═════ Extracted records ═════
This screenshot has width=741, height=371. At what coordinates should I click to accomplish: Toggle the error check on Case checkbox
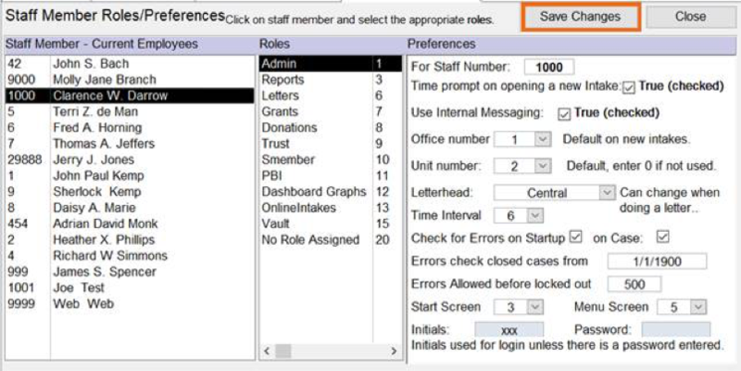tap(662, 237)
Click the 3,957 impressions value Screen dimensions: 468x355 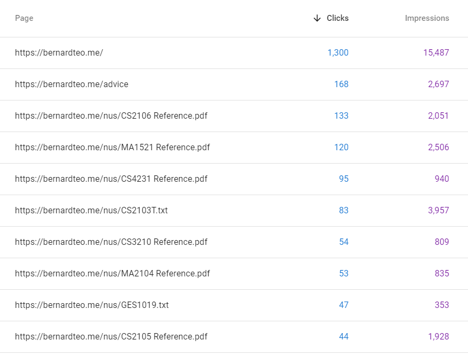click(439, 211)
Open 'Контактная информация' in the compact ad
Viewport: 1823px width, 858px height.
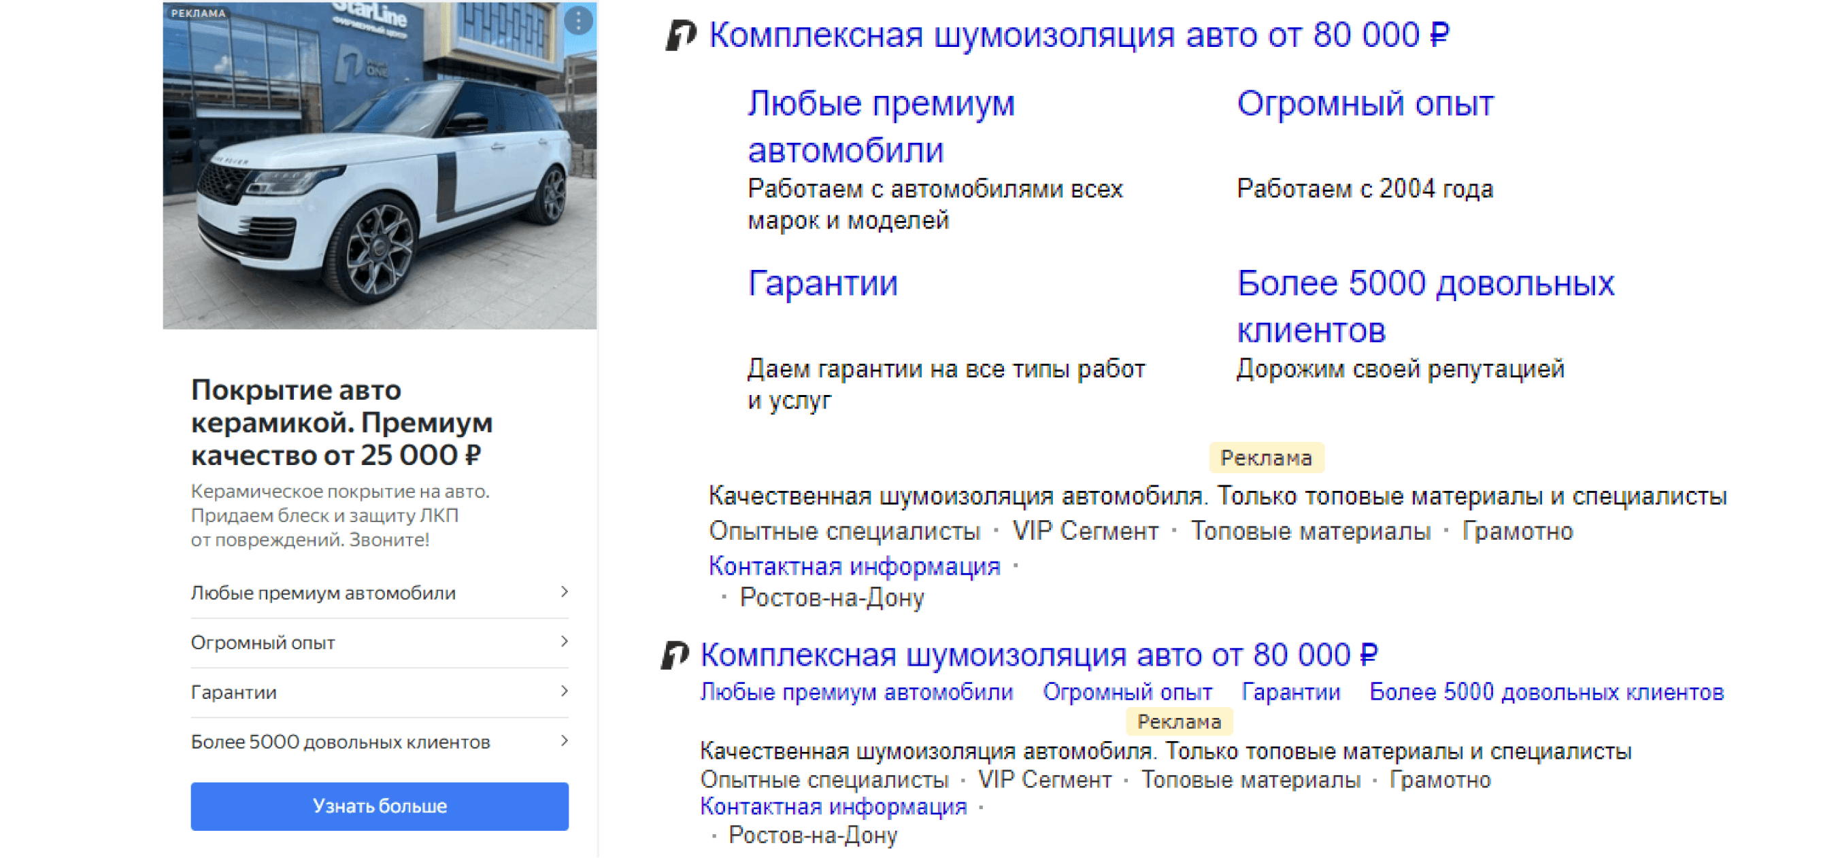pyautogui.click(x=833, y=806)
═════
Work request: Your task is to reproduce exactly the lines from the one with "Open 'Контактная информация'" to the end of the material, both included, with the pictures left out.

Written reply:
Open 'Контактная информация' in the compact ad
Viewport: 1823px width, 858px height.
pyautogui.click(x=833, y=806)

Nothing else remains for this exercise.